Theoretical insight into the electronic, optical, and photocatalytic properties and quantum capacitance of Sc2CT2 (T = F, P, Cl, Se, Br, O, Si, S, OH) MXenes

MXenes are excellent electrode materials and have superior photocatalytic activity. The electronic properties, optical properties, photocatalytic activity and quantum capacitance of Sc2CT2 (T = F, P, Cl, Se, Br, O, Si, S, OH) monolayers are explored by first-principles calculations. All the possible configurations are considered. The results indicate that the introduction of F, Cl, Br, S groups results in the metal-to-indirect-semiconductor tran-sition, while the introduction of O, OH groups makes the metal-to-direct-semiconductor transition.
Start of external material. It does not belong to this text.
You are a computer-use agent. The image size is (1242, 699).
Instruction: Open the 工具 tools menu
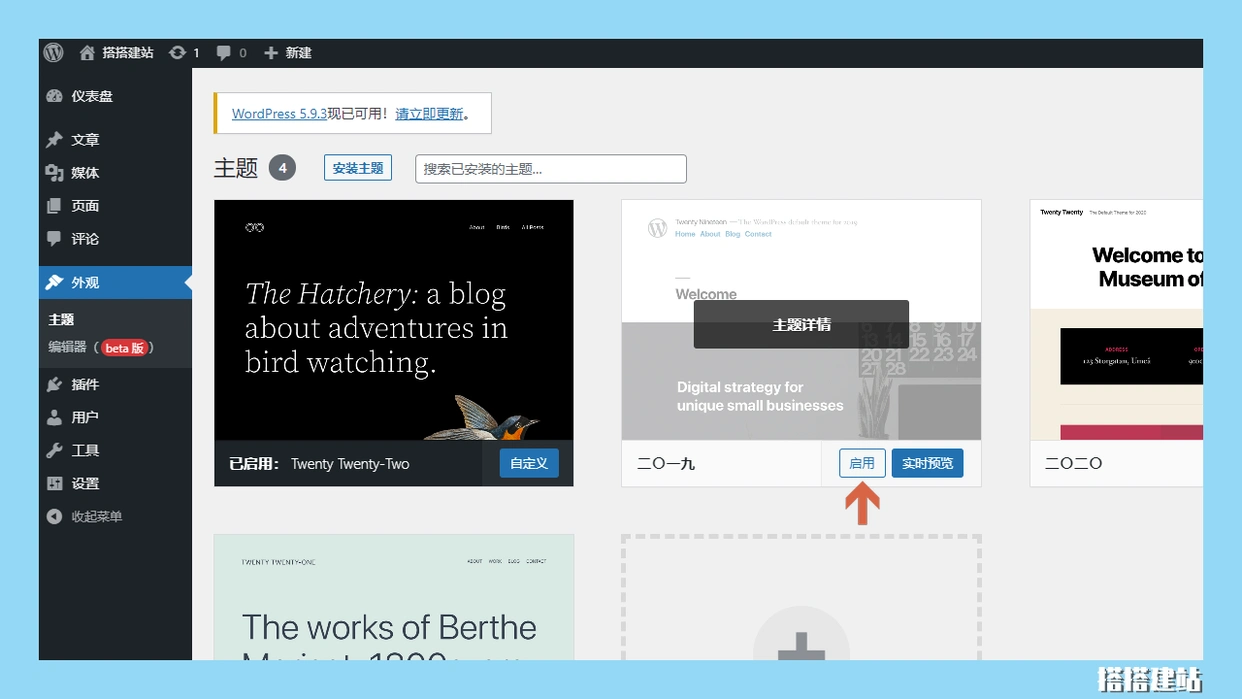tap(85, 450)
Sc2C(OH)2 monolayer can be applied in optoelectronic fields to improve its power efficiency because of low work function. The analysis of optical properties indicates that Sc2CT2 (T = P, Si) monolayers show the strong absorption performance in infrared region, while Sc2CT2 (T = F, Cl, Se, Br, O, S, OH) monolayers show the strong absorption performance in ultraviolet region. When compared with other systems, Sc2CT2 (T = O, S) monolayers have the better photocatalytic activity within the pH scope of 7.52-14 and 0-0.2, respectively. Our research also indicates that Sc2CT2 (T = F, P, Cl, Se, Br, O, S, OH) monolayers are potential cathode materials in aqueous and ionic/ organic systems.